WORK TASK: Output every line of the entries from the line containing "Click the vertical page scrollbar thumb" through the last, exactly, with no other content.

RECORDS TO USE:
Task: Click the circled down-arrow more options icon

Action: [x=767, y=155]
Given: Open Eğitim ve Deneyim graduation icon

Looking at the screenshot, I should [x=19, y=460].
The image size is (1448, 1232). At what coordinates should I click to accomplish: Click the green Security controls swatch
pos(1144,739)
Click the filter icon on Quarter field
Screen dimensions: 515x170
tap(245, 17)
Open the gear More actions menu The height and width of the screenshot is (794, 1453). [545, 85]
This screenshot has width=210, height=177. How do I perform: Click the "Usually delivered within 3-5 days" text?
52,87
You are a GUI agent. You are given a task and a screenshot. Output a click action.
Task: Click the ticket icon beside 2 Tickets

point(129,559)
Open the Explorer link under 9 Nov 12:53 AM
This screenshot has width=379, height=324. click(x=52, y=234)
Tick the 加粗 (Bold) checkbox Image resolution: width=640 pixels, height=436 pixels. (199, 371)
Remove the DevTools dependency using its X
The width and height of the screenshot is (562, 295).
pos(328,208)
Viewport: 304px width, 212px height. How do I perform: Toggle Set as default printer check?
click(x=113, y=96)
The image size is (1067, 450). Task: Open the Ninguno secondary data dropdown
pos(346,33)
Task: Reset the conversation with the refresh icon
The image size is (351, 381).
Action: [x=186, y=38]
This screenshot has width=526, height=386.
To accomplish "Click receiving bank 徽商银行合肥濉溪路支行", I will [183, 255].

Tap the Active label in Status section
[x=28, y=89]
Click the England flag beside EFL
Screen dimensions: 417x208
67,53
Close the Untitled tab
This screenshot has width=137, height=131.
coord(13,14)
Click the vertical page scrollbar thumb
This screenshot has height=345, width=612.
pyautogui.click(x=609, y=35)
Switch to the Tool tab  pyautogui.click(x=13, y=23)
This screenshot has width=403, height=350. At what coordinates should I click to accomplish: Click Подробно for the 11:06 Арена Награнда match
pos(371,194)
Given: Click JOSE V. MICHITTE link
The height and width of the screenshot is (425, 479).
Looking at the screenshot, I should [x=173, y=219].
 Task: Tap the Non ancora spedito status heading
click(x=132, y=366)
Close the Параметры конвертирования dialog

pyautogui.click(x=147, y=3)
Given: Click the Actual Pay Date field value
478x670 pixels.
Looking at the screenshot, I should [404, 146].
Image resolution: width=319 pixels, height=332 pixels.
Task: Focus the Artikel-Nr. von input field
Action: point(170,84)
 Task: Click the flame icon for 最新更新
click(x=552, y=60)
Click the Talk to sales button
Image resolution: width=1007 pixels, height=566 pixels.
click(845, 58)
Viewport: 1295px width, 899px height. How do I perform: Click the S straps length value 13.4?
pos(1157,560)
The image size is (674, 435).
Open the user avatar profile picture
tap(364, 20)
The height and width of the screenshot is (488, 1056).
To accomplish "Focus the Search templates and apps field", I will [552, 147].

OUTPUT:
Click the vertical page scrollbar thumb
This screenshot has height=345, width=612.
pyautogui.click(x=609, y=35)
Switch to the Tool tab  pyautogui.click(x=13, y=23)
This screenshot has width=403, height=350. At what coordinates should I click to accomplish: Click Подробно for the 11:06 Арена Награнда match
pos(371,194)
Given: Click JOSE V. MICHITTE link
The height and width of the screenshot is (425, 479).
Looking at the screenshot, I should [x=173, y=219].
 Task: Tap the Non ancora spedito status heading
click(x=132, y=366)
Close the Параметры конвертирования dialog

pyautogui.click(x=147, y=3)
Given: Click the Actual Pay Date field value
478x670 pixels.
Looking at the screenshot, I should [404, 146].
Image resolution: width=319 pixels, height=332 pixels.
Task: Focus the Artikel-Nr. von input field
Action: point(170,84)
 Task: Click the flame icon for 最新更新
click(x=552, y=60)
Click the Talk to sales button
Image resolution: width=1007 pixels, height=566 pixels.
click(845, 58)
Viewport: 1295px width, 899px height. How do I perform: Click the S straps length value 13.4?
pos(1157,560)
The image size is (674, 435).
Open the user avatar profile picture
tap(364, 20)
The height and width of the screenshot is (488, 1056).
To accomplish "Focus the Search templates and apps field", I will [552, 147].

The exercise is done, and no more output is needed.